EXERCISE BRIEF: Scan the entries below. Return every line that includes "computer".

/---

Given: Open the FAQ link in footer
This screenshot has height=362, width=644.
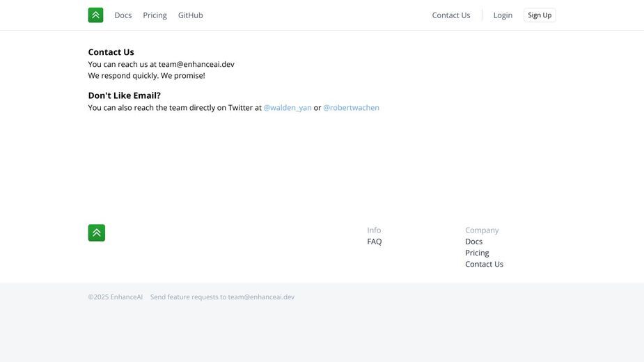Looking at the screenshot, I should (374, 242).
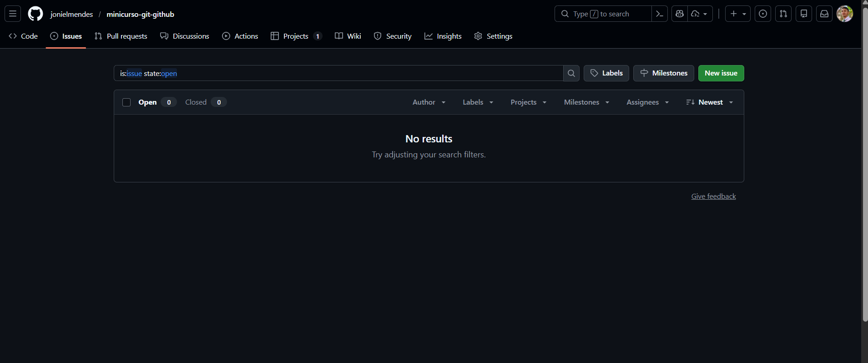The height and width of the screenshot is (363, 868).
Task: Check the select all issues checkbox
Action: (126, 102)
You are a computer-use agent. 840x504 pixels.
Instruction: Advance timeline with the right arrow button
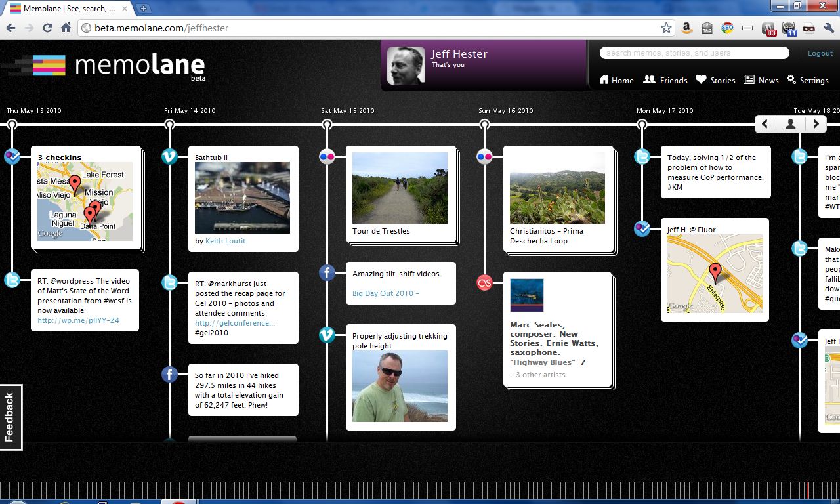(816, 123)
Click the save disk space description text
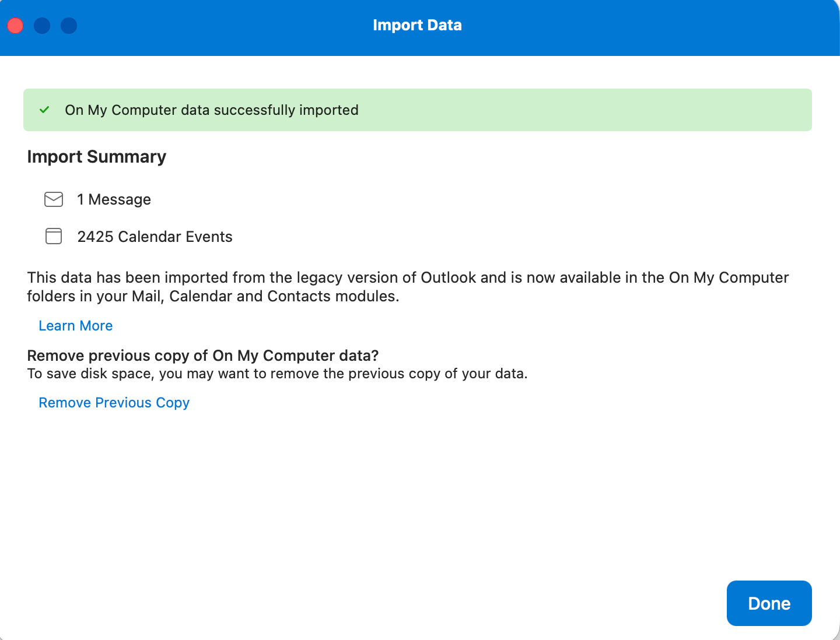The image size is (840, 640). pyautogui.click(x=278, y=374)
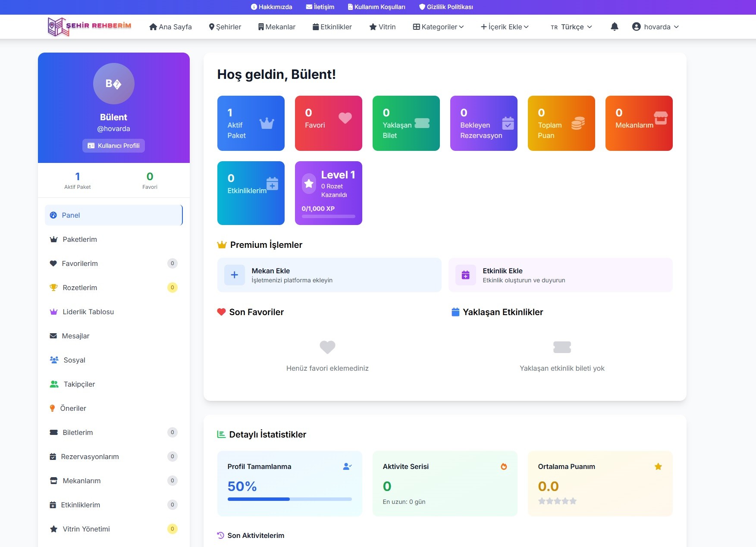This screenshot has width=756, height=547.
Task: Click the plus icon beside Mekan Ekle
Action: (x=235, y=275)
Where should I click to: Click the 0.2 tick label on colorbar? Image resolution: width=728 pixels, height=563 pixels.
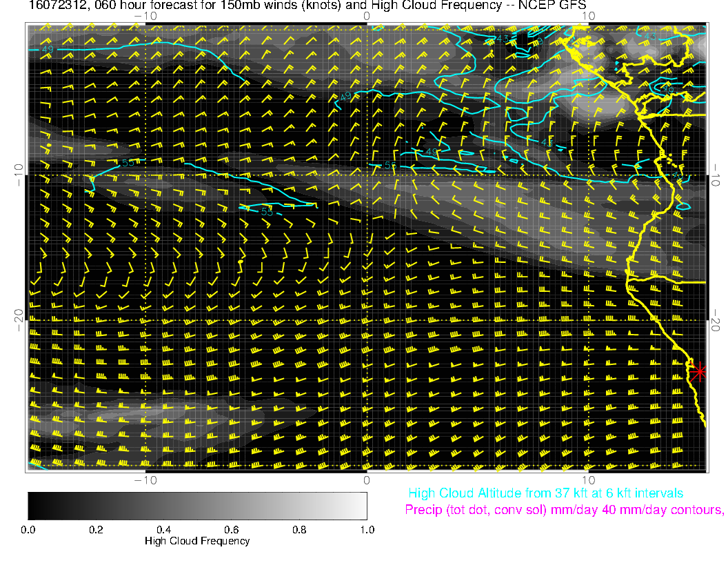pos(96,530)
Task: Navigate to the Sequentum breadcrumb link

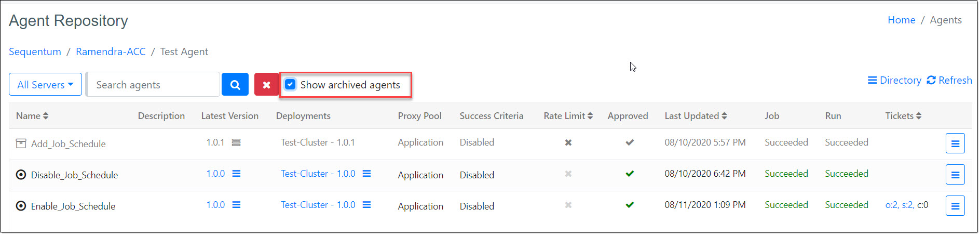Action: [35, 52]
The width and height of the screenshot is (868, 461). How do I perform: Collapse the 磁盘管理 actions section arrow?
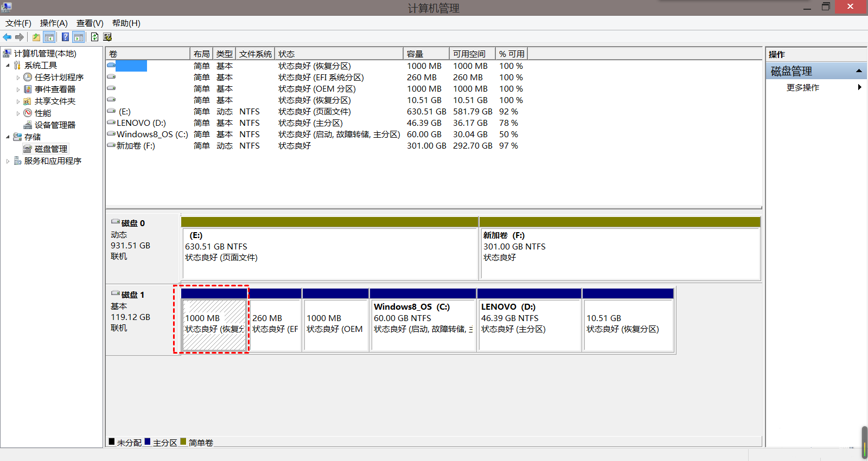click(859, 71)
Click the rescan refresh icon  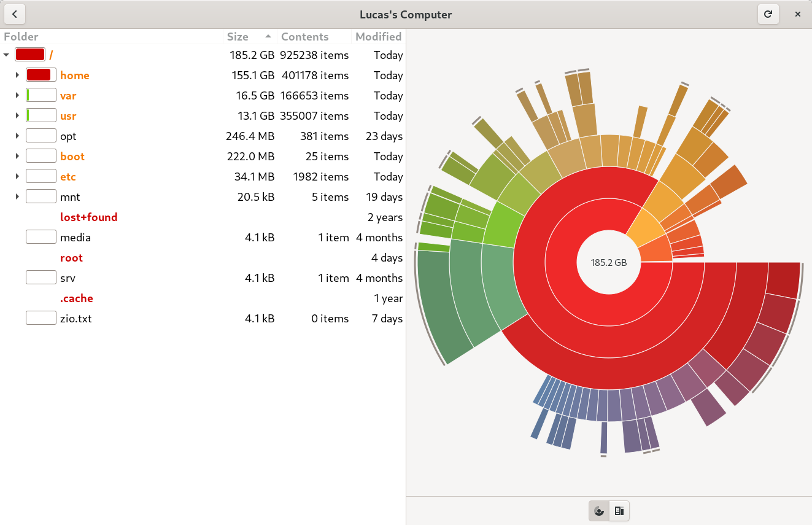pos(768,14)
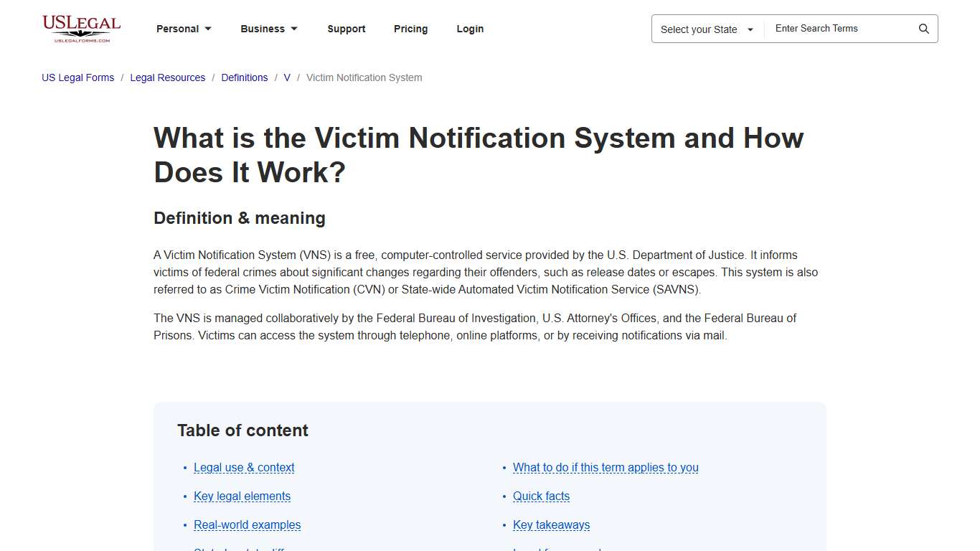
Task: Open the Personal dropdown chevron
Action: [208, 29]
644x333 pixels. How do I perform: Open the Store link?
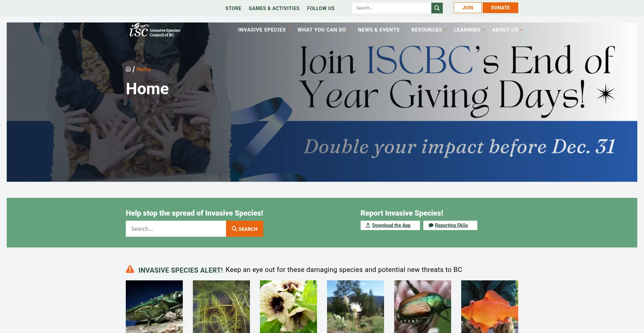(233, 8)
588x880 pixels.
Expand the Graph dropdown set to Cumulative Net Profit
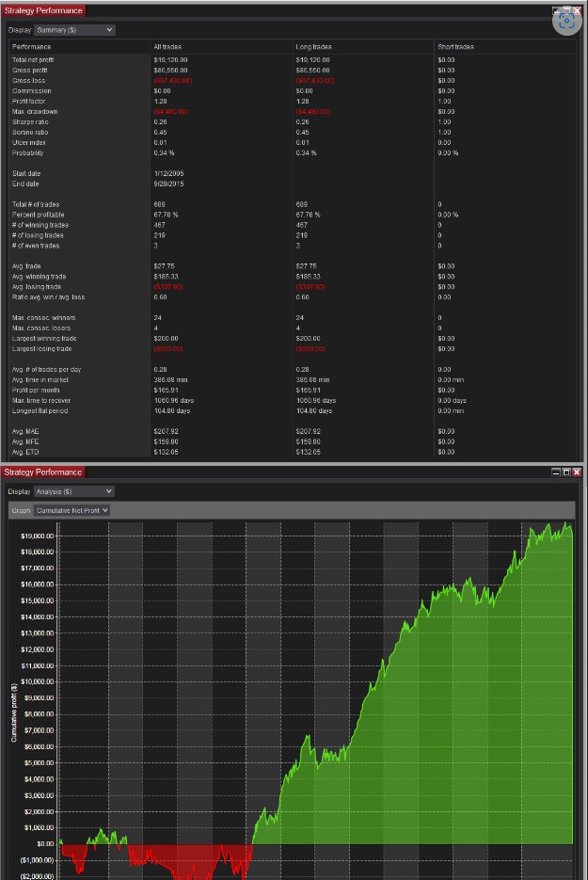pyautogui.click(x=72, y=510)
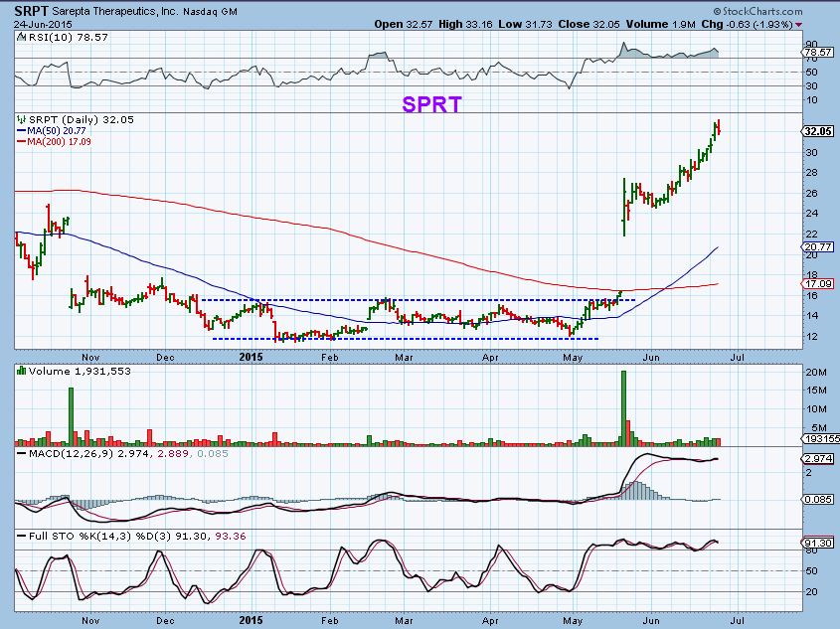The height and width of the screenshot is (629, 840).
Task: Click the Volume legend bar icon
Action: pos(20,370)
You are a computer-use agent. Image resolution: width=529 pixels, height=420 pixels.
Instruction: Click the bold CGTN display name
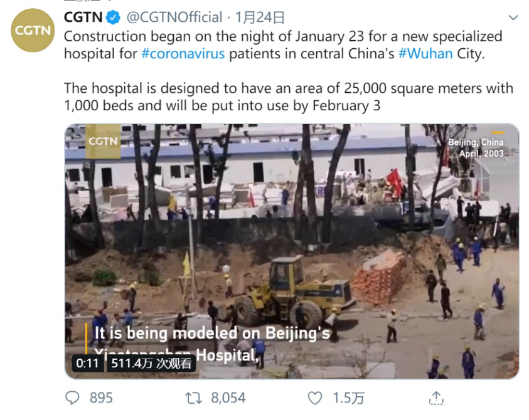[83, 17]
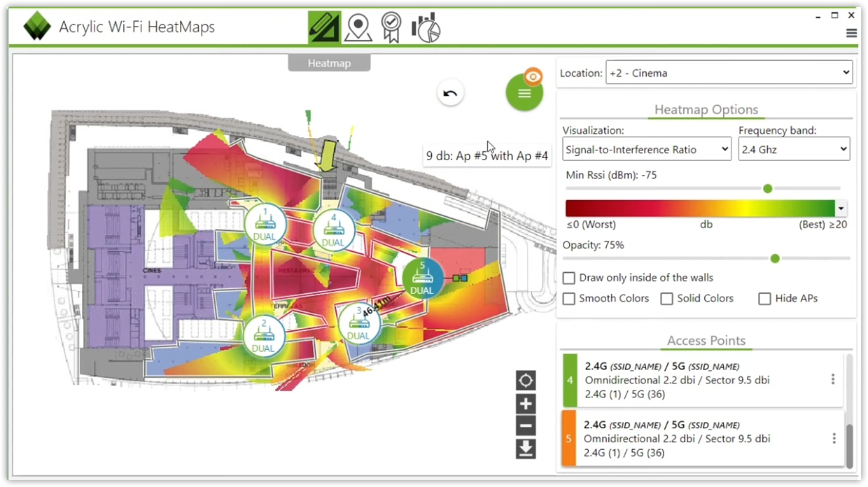Enable Smooth Colors option
The height and width of the screenshot is (487, 868).
click(568, 298)
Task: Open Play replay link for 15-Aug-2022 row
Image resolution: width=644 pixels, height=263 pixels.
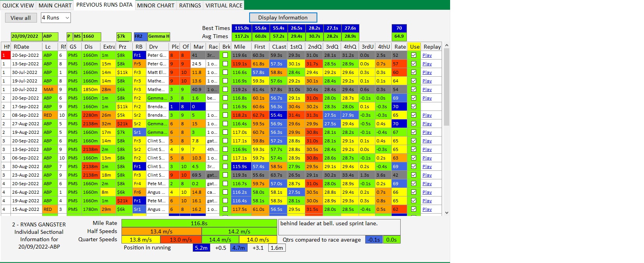Action: (x=427, y=209)
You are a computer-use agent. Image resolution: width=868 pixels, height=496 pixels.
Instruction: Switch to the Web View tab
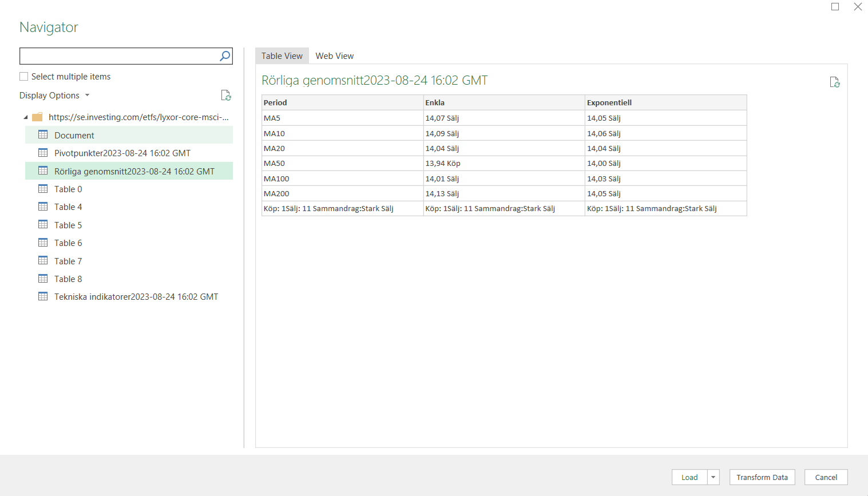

\---

ANSWER BOX:
You are a computer-use agent. 840x504 pixels.
You are a computer-use agent. Image resolution: width=529 pixels, height=420 pixels.
You are a computer-use agent. Image resolution: width=868 pixels, height=496 pixels.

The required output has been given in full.